**PROBLEM TO SOLVE**.
Look through the entries below and show every line containing the word "agent".

**DATA**.
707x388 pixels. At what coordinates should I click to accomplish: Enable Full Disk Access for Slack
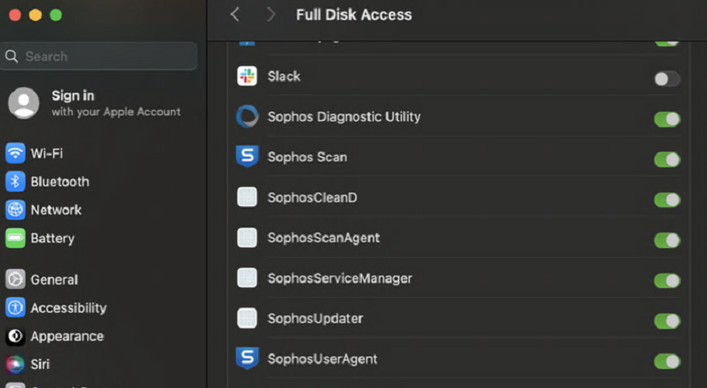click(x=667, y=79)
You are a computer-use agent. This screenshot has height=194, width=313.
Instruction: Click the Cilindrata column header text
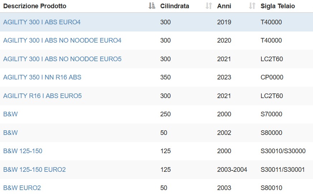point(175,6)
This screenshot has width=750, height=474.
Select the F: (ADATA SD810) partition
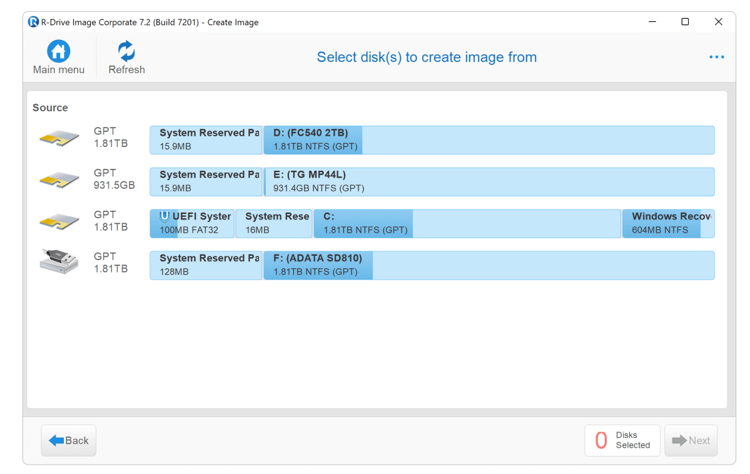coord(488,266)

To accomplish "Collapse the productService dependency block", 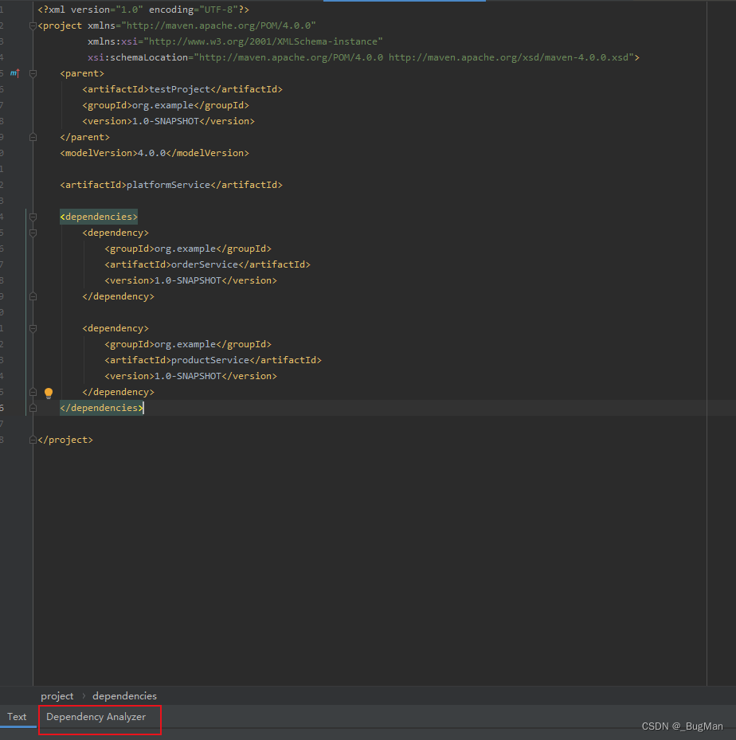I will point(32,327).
==
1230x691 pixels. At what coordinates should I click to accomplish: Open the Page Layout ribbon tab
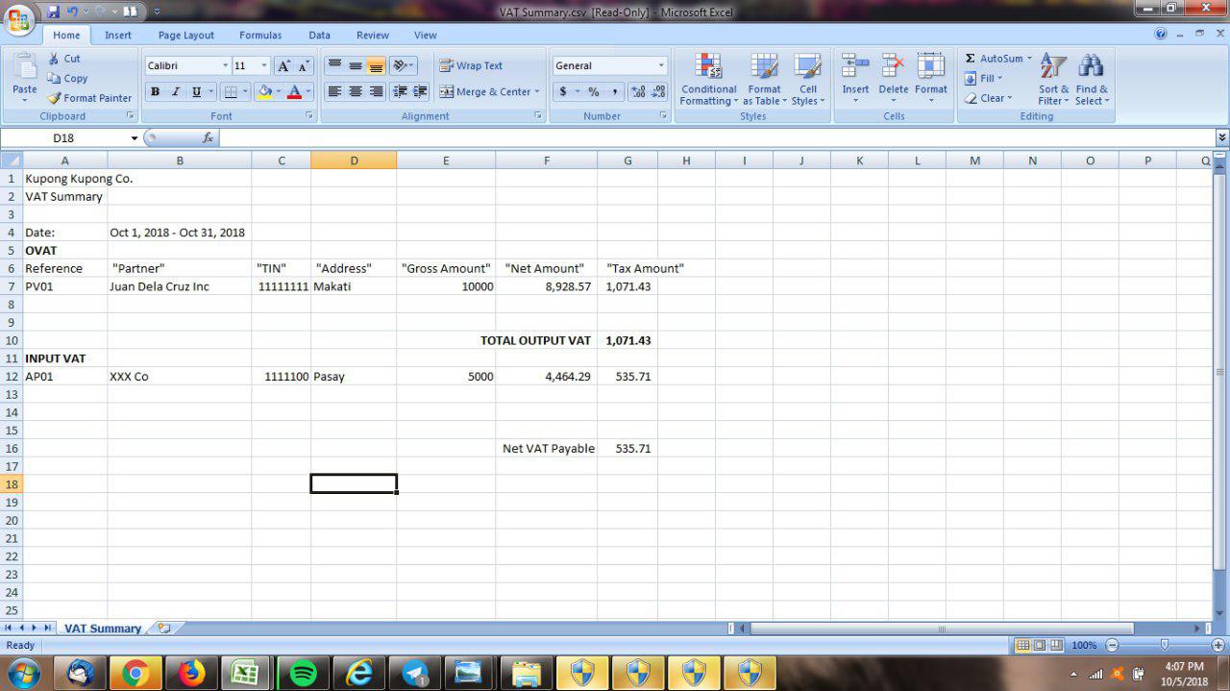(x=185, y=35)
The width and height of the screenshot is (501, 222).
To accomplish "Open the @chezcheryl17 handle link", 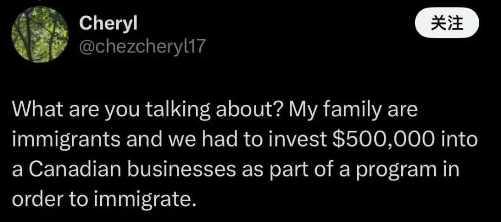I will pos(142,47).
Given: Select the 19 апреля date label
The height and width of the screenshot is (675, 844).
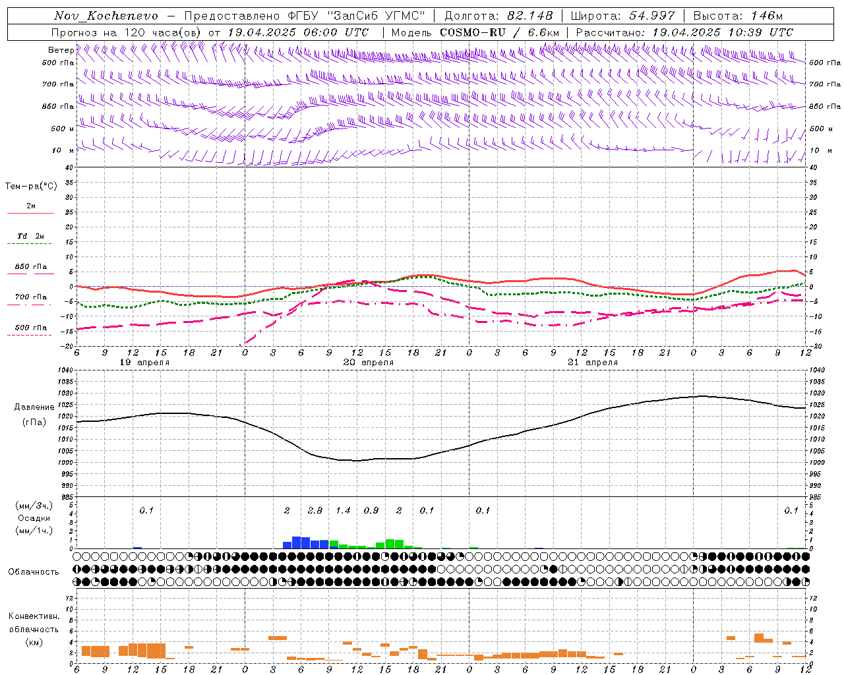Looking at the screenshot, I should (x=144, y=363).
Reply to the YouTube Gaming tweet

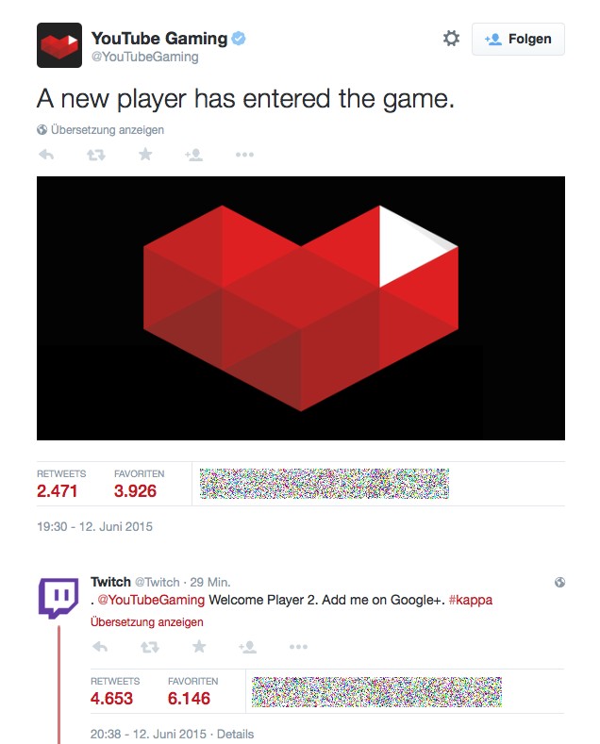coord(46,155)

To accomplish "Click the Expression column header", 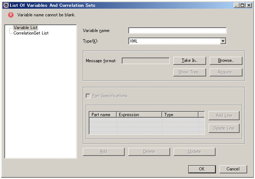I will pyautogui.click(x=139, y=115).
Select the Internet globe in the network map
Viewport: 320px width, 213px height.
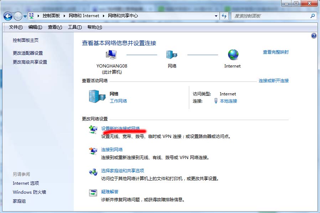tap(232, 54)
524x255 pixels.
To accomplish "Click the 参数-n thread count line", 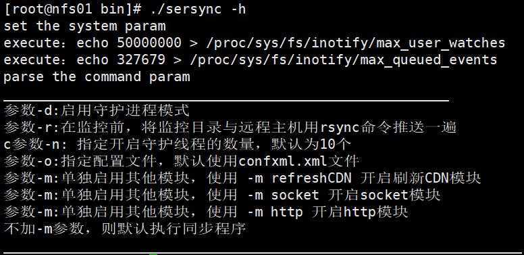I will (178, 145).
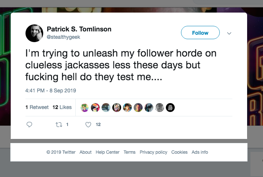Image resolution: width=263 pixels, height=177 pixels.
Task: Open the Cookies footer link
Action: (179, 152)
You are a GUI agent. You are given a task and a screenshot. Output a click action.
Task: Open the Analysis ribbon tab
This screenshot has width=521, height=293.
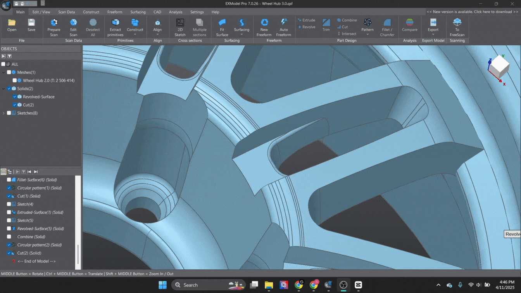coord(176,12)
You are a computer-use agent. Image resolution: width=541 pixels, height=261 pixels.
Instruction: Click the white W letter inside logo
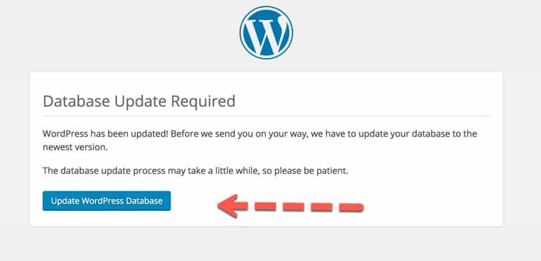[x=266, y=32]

**SOLUTION TO THIS PROBLEM**.
You are a computer-use agent. This screenshot has height=194, width=313.
You are a GUI agent. You are given a task and a screenshot. Output a click action.
You are a computer-use agent. Image resolution: width=541 pixels, height=261 pixels.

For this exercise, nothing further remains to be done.